OBJECTIVE: In the forum thread about Angron, what aspect of the Emperor does Brother Lucian say Angron represents?

┌─ PASSAGE PROVIDED

Does anyone wonder what aspect of the Emperor Angron originally represented, or was designed to represent? I often wonder this about most about of the traitor legions. Curze I see as the Emperor's aspect of Fairness, Justice, equality, however it was taken to an extreme. Angron was perhaps his perseverance (maybe better fits Mortarion), or his sense of honor, but that doesn't seem to fit as well.


----------



## Brother Lucian (Apr 22, 2011)

Lux said:


> This explains quite a bit, I just wonder how it would have been if Russ and the wolves were fighting to kill Angron instead of attempting to save him. However I suppose the story already explained that outcome with the wolves surrounding Angron and being within a kill range position, thus Angron would have been killed.
> 
> I guess it also means that even if Russ isn't superior to Angron in melee, if Russ had been fighting to kill it likely would have been more even and the wolves legion would have just killed once in position.
> 
> Does anyone wonder what aspect of the Emperor Angron originally represented, or was designed to represent? I often wonder this about most about of the traitor legions. Curze I see as the Emperor's aspect of Fairness, Justice, equality, however it was taken to an extreme. Angron was perhaps his perseverance (maybe better fits Mortarion), or his sense of honor, but that doesn't seem to fit as well.


Angron is clearly the Emperor's ruthless aspect, the end justifying the means. And it clearly causes great friction with Angron, because he knows he is naught but a tool for the Emperor and have been deliberately threading the line of being useful for a long time just out of spite. All was Horus did was to offer him freedom from restraint, that he not even had to pretend to serve a goal anymore, than slaughter for its own sake.


----------



## Lux (Apr 17, 2010)

Even before the butchers nails incident you do you believe he was still the aspect of ruthlessness? 

Also why didn't Emperor remove the Nails from Angron when he found him, or why did The Emperor or Angron not remove them post of being found? Surely the Emperor must have known they were harming him?

Also were they truly killing him? His primarch physiology, and warp powers were not able to prevent them from killing him? Or was it merely Lorgar using the excuse of the nails killing Angron, as a way for him to turn him into a daemon? Also would this not make Angron the first of the traitor primarchs to be a daemon prince?

Does this also mean that the battle for Terra Angron was assaulting the palace as a daemon prince?


----------



## Brother Lucian (Apr 22, 2011)

appearently it was already too late for that point. Primarchs mature super fast, just taking a few years from infant to full growth. When he had them jabbed into his skull, they remapped the cartography of his brain as he grew up. Afaik I recall he was caught fairly young and forcibly enslaved. Theres a scene in the book where Malcador is looking over the sleeping Angron, appearently examining him. And WE librarians whom had accepted the nails had their powers go out of control from the nails, was offered to have them removed or choose death. Possible death, versus certain death. All of them died.

└─
┌─ SUPPLIED INFORMATION

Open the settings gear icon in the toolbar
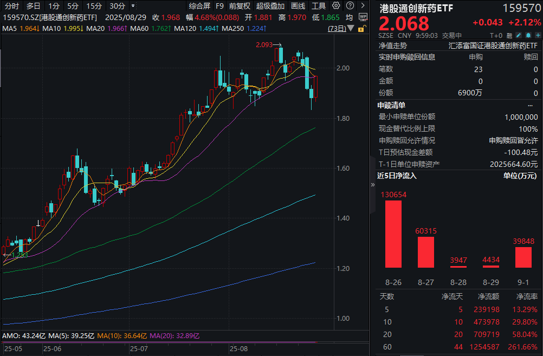Image resolution: width=543 pixels, height=356 pixels. coord(336,6)
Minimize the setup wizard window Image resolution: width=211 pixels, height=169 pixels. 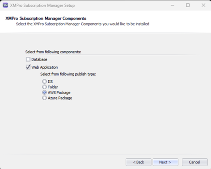coord(172,5)
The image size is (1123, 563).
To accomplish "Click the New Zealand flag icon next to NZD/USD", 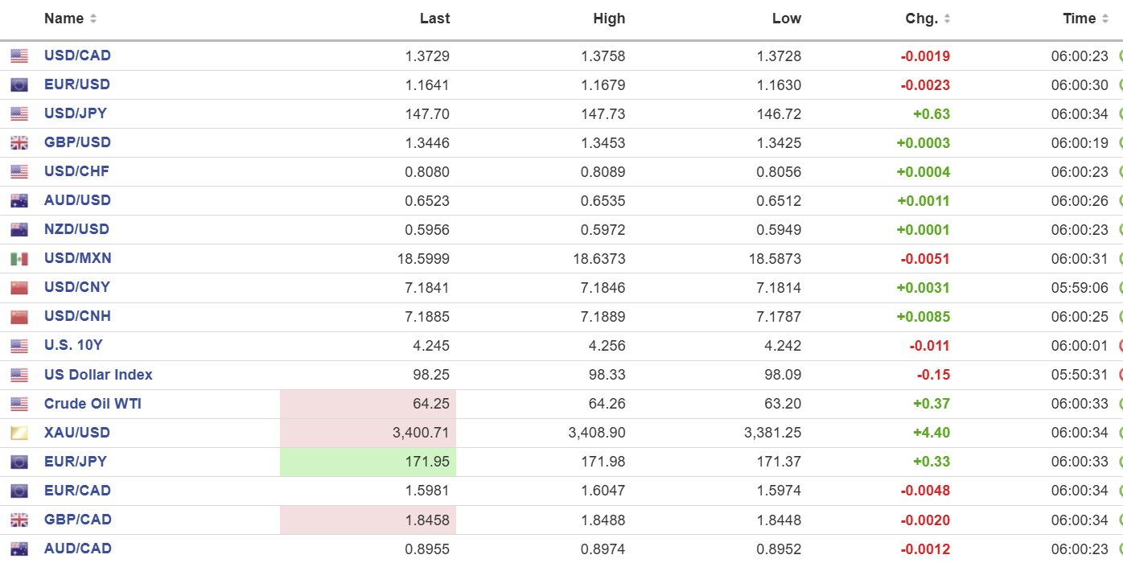I will pos(19,230).
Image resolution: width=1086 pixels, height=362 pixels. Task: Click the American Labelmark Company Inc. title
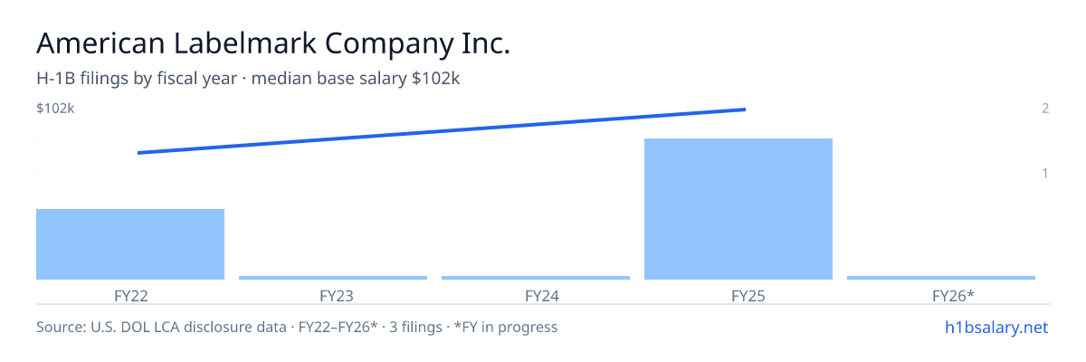coord(273,43)
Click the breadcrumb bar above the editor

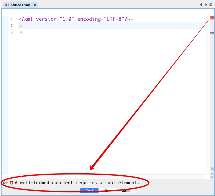tap(106, 13)
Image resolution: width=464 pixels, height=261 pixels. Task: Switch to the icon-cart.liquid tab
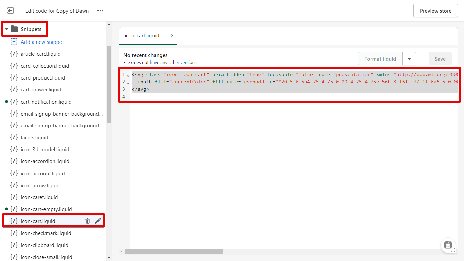coord(142,36)
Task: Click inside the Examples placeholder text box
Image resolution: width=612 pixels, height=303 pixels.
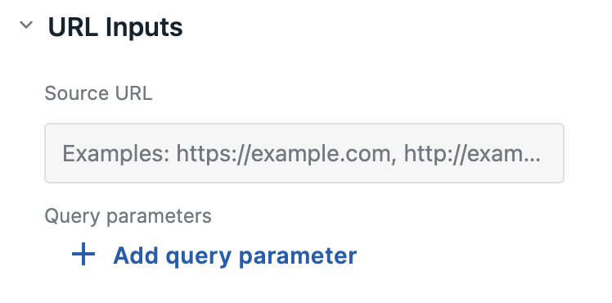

└─

RESPONSE FOR THIS EXERCISE: The Emperor's ruthless aspect, the end justifying the means.